По мере продвижения на запад меня, как ни странно, все больше и больше раздражало «бескрайнее» пространство моей камеры — бескрайнее в сравнении с соседними, где заключенные ночью спали поочередно, полулежа или сидя, а те, кто уступал им места, стояли, прислонившись друг к другу. В моем же «купе» могло поместиться человек девять лежа. Мне было как-то неловко перед остальными заключенными — все же люди! Хотя то было дно человеческого общества, несмотря на это пользующееся привилегиями у лагерного начальства. И те и другие — и уголовники, и лагерная администрация — называли нас презрительно «контрики». Необычная передача, узнай о ней кто-нибудь из заключенных, разожгла бы еще большую ненависть ко мне с их стороны, но изоляцию мою ничто не нарушало. «Купе» мое было крайним, за стенкой помещался конвой.
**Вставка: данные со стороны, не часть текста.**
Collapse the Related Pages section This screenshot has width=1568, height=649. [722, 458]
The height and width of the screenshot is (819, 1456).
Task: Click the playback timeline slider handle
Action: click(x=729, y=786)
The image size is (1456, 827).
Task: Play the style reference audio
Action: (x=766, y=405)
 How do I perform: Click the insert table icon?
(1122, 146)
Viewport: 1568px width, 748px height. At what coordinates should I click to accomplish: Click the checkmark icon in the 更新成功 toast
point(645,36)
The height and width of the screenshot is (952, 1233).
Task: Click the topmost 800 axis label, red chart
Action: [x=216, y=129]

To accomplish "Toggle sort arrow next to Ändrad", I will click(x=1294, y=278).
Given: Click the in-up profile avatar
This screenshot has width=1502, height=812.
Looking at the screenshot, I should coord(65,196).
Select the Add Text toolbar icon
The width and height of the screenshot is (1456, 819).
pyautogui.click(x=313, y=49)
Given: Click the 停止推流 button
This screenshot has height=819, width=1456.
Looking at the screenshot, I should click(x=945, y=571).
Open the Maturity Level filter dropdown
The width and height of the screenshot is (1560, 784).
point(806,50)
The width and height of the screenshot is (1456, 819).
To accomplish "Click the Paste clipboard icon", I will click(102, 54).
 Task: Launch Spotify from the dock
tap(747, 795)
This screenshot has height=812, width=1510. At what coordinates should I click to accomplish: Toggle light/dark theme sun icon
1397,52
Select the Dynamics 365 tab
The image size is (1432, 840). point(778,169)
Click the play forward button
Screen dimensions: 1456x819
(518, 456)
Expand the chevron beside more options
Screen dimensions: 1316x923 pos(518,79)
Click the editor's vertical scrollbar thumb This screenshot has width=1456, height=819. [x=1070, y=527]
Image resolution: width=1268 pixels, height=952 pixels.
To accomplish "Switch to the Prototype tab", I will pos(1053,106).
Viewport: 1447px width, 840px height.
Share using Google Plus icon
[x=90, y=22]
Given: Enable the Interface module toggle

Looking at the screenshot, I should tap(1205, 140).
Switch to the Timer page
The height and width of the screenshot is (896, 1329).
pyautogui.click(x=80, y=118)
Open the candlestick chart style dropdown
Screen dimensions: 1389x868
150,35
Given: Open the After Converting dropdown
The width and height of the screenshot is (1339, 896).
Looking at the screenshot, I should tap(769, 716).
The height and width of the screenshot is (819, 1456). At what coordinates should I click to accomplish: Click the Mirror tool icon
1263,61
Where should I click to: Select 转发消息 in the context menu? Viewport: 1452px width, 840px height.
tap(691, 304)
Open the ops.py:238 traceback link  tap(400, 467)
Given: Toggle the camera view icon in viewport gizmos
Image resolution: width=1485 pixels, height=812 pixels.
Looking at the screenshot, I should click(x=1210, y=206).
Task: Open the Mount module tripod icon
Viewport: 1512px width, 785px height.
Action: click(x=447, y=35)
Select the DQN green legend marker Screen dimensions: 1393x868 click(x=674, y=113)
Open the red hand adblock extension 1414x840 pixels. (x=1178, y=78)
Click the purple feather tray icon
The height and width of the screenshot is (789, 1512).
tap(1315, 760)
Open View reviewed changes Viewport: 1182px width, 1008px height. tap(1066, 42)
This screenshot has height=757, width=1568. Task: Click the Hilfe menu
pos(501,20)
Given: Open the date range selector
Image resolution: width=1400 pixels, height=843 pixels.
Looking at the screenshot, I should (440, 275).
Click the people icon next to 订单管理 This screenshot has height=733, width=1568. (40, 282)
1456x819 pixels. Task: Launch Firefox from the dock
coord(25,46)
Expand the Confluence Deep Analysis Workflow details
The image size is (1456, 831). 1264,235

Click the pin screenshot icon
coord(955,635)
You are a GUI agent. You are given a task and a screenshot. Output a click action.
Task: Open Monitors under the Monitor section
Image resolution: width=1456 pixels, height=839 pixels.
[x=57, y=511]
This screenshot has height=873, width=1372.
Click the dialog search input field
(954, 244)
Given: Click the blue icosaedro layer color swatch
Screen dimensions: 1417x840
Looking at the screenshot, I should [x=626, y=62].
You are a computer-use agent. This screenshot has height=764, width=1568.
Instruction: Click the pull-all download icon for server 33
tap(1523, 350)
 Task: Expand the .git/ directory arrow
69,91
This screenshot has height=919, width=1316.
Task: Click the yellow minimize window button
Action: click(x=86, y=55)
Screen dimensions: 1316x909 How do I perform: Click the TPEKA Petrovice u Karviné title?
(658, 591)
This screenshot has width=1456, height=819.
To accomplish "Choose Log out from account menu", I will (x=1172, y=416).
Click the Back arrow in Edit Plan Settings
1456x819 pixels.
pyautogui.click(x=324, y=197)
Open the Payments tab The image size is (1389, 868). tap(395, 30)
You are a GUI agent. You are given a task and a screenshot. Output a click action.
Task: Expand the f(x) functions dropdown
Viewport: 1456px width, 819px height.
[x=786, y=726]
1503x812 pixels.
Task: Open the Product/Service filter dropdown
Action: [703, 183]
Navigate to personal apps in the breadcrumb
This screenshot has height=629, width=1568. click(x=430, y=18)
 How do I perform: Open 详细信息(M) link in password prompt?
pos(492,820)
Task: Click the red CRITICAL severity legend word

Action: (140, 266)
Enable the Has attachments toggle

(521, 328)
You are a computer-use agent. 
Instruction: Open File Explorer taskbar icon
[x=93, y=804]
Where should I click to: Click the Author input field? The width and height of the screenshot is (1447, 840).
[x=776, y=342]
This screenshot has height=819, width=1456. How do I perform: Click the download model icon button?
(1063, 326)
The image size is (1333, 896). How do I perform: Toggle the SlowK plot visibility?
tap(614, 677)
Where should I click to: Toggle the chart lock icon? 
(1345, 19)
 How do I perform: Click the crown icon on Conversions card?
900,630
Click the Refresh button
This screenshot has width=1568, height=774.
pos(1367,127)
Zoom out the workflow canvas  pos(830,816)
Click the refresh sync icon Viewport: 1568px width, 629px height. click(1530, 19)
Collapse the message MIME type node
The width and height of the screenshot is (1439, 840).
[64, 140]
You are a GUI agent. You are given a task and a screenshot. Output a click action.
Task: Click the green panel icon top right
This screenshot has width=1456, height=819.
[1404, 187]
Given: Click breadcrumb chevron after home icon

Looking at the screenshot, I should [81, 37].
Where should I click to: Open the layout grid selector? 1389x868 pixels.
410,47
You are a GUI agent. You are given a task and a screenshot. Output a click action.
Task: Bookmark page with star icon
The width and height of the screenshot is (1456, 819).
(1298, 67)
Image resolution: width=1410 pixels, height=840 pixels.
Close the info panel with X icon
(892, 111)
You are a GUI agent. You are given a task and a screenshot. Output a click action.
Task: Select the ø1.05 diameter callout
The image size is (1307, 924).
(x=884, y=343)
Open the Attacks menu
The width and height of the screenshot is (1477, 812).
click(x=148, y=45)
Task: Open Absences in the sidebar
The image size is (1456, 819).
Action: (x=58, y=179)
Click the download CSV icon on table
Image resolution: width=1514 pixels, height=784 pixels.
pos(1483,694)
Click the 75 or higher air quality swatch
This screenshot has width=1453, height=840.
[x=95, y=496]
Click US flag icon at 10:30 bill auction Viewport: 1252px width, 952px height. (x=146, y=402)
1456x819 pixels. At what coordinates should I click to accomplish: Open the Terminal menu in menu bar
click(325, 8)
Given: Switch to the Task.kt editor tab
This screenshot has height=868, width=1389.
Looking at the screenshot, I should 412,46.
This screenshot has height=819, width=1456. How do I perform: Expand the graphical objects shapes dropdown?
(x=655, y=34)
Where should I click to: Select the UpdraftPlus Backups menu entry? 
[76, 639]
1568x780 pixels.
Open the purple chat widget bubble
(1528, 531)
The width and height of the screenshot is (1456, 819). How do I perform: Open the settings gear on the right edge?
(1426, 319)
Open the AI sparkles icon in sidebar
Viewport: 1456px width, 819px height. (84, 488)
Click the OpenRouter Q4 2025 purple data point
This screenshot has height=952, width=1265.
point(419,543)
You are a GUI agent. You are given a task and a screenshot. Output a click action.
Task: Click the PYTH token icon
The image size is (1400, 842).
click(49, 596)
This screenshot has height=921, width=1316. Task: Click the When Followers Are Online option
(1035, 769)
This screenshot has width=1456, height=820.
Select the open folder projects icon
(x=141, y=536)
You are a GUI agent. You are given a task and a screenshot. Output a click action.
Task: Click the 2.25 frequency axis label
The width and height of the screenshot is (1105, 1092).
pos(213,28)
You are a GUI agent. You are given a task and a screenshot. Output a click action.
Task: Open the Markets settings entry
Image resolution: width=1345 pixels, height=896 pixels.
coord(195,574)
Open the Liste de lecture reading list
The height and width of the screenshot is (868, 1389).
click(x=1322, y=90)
Только дежурный, наблюдавший за заключенными, ходивший взад и вперед, взад и вперед, задерживался возле меня дольше и внимательно в меня всматривался. Его, очевидно, поражало и мое одиночество при такой скученности в вагоне, и небывалая передача — от начальства. А я, глядя на маячившего перед глазами конвойного, вспоминала любимую песню отца, связанную с его тюремным дореволюционным прошлым:
Солнце всходит и заходит,
а в тюрьме моей темно.
Днем и ночью часовые
стерегут мое окно.
Поезд проезжал уже по европейской части Союза. Конец декабря, зимние дни коротки, а мне казались они невероятно длинными. Я с нетерпением ждала тьмы, а все не смеркалось и не смеркалось. Ночью становилось тише, прекращалась омерзительная ругань, звучавшая в течение дня непрерывно, точно пулеметная очередь. Хотелось уйти в себя, сосредоточиться и подумать, как противостоять обвинениям на будущих допросах, теперь, когда доносы Лебедевой легли дополнительным грузом на весы моей судьбы. Но на этом я никак не могла сосредоточиться.